# some teenager



## theturtle (Nov 24, 2005)

Just 30 minutes ago, I was driving back from work but on the way some stupid teen was in goofing around on the road. He made me stop the car to a full stop.

Then he ran up to me like he was going to hit my car but I honked the horn which made him jump back on the sidewalk.

I was feeling the adrenaline but did not feel I was going to flee.

I was pretty mad and was ready to fight him.

Bah but then again he was a small teenager. I am sure we did stupid things when we were kids.

I forgive him.

Now I feel good.


----------



## Tymsmom (Aug 24, 2007)

It amazes me how many teens deliberately do just plain stupid stuff, all in the name of "being a teen" :roll It's that whole "Jackass" mentality. I wonder if "Jackass" has increased the number of stunts attempted or if we're just now more aware of them?

Either way, glad you used your self-control and your better sense to avoid hitting the kid.


----------



## ardrum (May 13, 2007)

Teens' frontal lobes (self-control, judgment, goal-oriented rational thinking, emotional maturity, and organizing and planning ability) are much less active than in adults 18+. Also, their amygdalas are more active than in adults.

This helps explain why teens don't like to take advice/warnings or accept logical/decisive arguments from adults. It also helps to explain doing "stupid stuff" since these are usually actions that are not planned out very well.


----------



## davemason2k (Feb 11, 2005)

theturtle, you should of ran him over with your car and put his body in the trunk. :lol just kidding


----------



## xLonewolf (Aug 15, 2006)

Stupid punk. I'm a teen but immature teens still piss me off


----------



## millenniumman75 (Feb 4, 2005)

:lol @ xLonewolf - out-of-control teens get sent to boot camp!

Where were his parents?!?!?!?!?!?!


----------



## pyramidsong (Apr 17, 2005)

I had an experience on the train the other day.
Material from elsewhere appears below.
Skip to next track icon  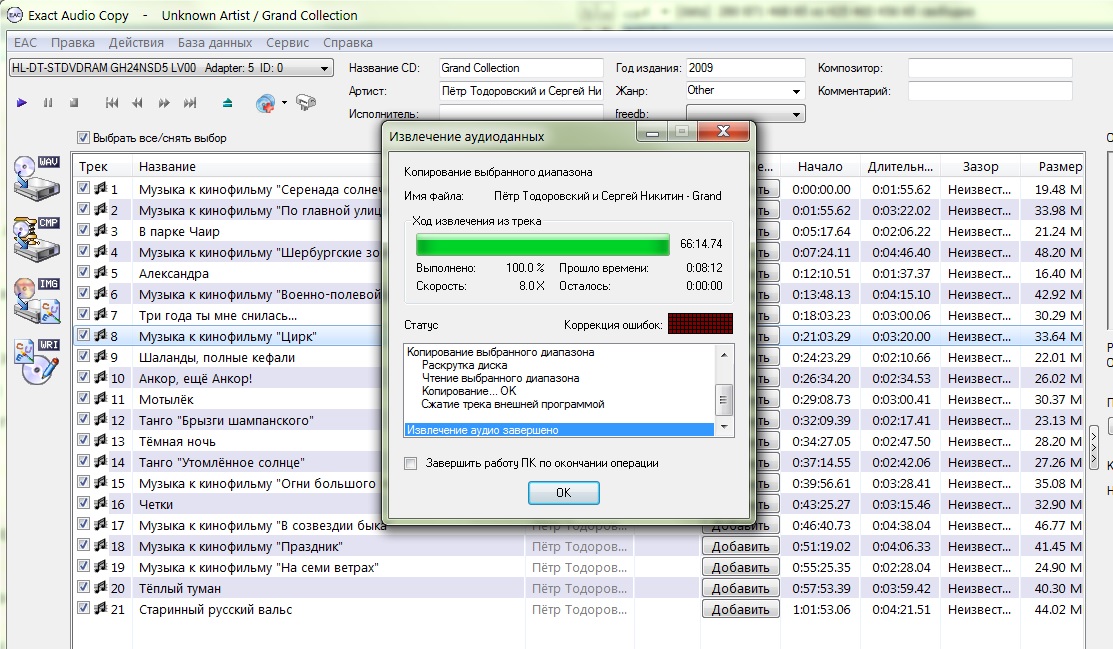click(190, 103)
Initially I felt good but then I felt guilty.

Three boys of about 14 or 15 were tossing a small ball to each other and occasionally it was hitting people. Not hard, it was more irritating than anything, and I don't think it was deliberate.
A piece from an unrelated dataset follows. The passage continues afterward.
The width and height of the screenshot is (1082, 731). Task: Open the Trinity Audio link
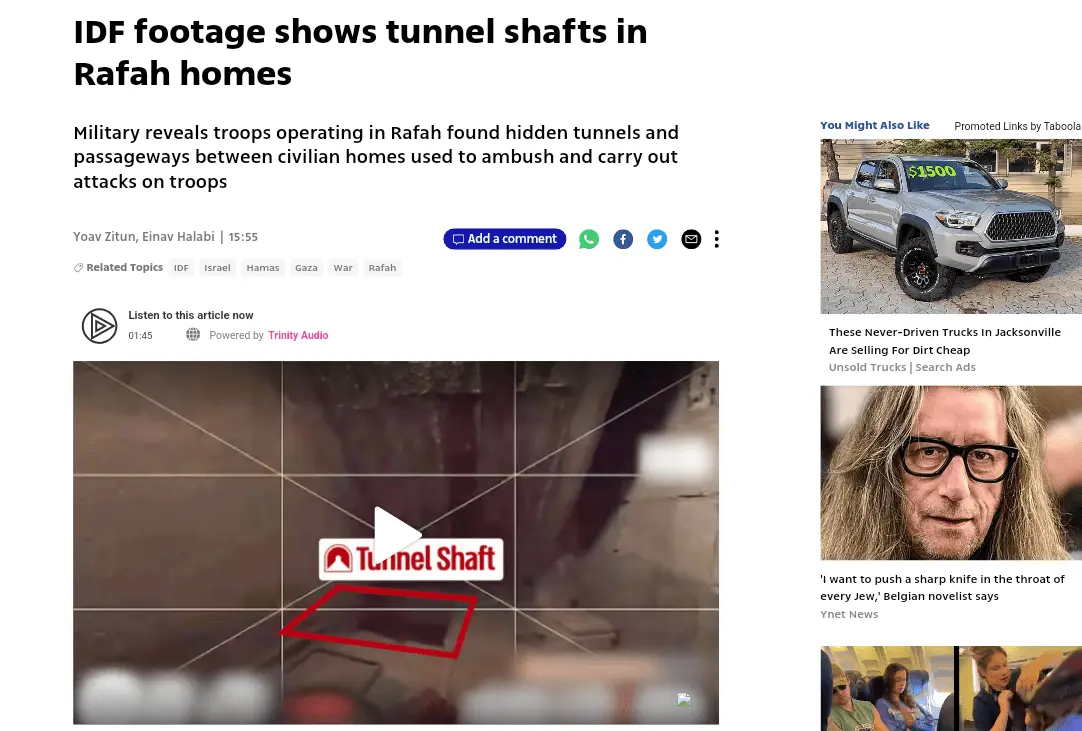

Anyway, I peered over my reading glasses in a "stern librarian" fashion, caught the ball and told them off, asking them to try not to hit people with it.
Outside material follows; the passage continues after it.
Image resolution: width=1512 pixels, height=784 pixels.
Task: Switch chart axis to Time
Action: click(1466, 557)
They went bright red, said "sorry" and stopped doing it. I felt so mean, but shocked also that teenagers paid attention to what I said. I think it's because my SA stems largely from being bullied at school by, you guessed it, teenage boys, so that 10-15 years later I still find them scary. Imagine my shock when they're intimidated by *me*. If I were I nastier person I'd be quite pleased by that but I'm not. I don't get my kicks from making others feel small, and I'm glad about that.

Still, I'm glad to be able to speak up. Just in a gentler fashion next time.

Good on you, theturtle. He was endangering himself and others by doing that.


----------